Albie returns with cigarettes and Angel gives him a nickel tip to jingle in his pocket with the rest of his morning take.

“Thank you, Miss Angel.”

“You must be rich as Rockefeller,” she says, leaning down to straighten the collar of his shirt.

“I got fifteen dollars in my coffee can.”

“That’s a lot of money, Albie. Be sure you keep it in a safe place.”

“Mr. Reese in 320 says if I loan him ten dollars, he’ll give me twelve when his ship comes in.”

“Don’t you listen to that man, Albie. Mr. Reese’s ship went to the bottom in ’29. He gets any wise ideas about your money, he’ll have Jack to deal with.”

“Yes, Ma’am. Jake wants me to bring all them flashlights up from the basement in case we lose power. You think it’s really going to get that bad?”

“Better to be safe than sorry. Run along now so I can get dressed.”

* * * *

Around noon Angel goes downstairs wearing a beige raincoat and carrying her blue umbrella. In the lounge, men sit around the radio drinking their morning coffee, ashes growing long on their cigarettes as they lean close to the speaker.

Cantor Nemschoff, with his long white beard, is looking more solemn than usual. “Shhh!
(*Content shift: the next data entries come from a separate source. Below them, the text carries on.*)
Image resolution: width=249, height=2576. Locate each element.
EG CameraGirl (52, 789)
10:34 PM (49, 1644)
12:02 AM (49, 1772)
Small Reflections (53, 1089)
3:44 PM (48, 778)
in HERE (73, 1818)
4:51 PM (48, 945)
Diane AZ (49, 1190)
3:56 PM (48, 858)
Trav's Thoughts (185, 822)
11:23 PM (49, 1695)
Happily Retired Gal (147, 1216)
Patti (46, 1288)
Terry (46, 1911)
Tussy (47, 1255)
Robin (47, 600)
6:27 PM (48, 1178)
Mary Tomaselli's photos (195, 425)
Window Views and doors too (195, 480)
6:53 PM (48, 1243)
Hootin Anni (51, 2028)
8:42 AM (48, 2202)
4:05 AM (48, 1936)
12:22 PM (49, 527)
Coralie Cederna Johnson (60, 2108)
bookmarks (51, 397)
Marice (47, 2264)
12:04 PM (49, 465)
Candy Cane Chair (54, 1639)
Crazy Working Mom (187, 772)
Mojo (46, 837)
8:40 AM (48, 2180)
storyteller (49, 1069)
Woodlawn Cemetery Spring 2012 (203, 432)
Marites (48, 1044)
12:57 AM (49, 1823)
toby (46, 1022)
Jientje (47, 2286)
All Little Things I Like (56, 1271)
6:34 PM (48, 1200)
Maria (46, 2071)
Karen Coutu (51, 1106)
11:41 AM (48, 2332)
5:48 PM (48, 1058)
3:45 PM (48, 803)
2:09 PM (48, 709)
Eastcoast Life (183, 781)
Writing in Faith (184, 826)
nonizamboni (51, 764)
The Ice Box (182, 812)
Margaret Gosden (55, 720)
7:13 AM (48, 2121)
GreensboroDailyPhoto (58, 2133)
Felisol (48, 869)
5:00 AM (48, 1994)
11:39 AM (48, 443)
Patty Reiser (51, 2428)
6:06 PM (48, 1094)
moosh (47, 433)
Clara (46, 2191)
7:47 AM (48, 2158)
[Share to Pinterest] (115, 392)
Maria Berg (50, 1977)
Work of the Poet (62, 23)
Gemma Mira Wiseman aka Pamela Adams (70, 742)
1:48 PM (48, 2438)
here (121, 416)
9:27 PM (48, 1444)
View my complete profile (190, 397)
Just listen,” he says, when Angel approaches. She takes a seat beside him. The voice on the radio belongs to Nathaniel Forsythe, the anchor of the daily news editorial, Up To Date:

“In July, construction commenced on the Sachsenhousen Concentration Camp at Oranienburg, near Berlin. By September 23
rd
, it housed 1000 inmates labeled enemies of the state, ordinary citizens incarcerated without due process: Gypsies, Jews, 7
th
Day Adventists, Catholics, intellectuals, the mentally and physically defective and anyone who questions Nazi authority. Pogroms and mass exterminations are reported in outlying Polish and Russian communities.

“On October 1
st
, criminal court judges in Berlin took mandatory oaths of allegiance to Hitler. Nazi Minister of Propaganda, Joseph Goebbels has banned film criticism, allowing the Nazi-controlled German film industry to pursue its blatantly anti-Semitic rants.

“We’re out of time for today, but tune in tomorrow for continuing coverage of the growing Nazi threat to the civilized world. Until then, I am Nathaniel Forsythe reporting.”

The room is suddenly a-murmur with voices, some listeners buying into every word, other thinking something so outlandish couldn’t possibly be true.

“Don’t you have a brother in Berlin?” says Angel, turning to the Cantor.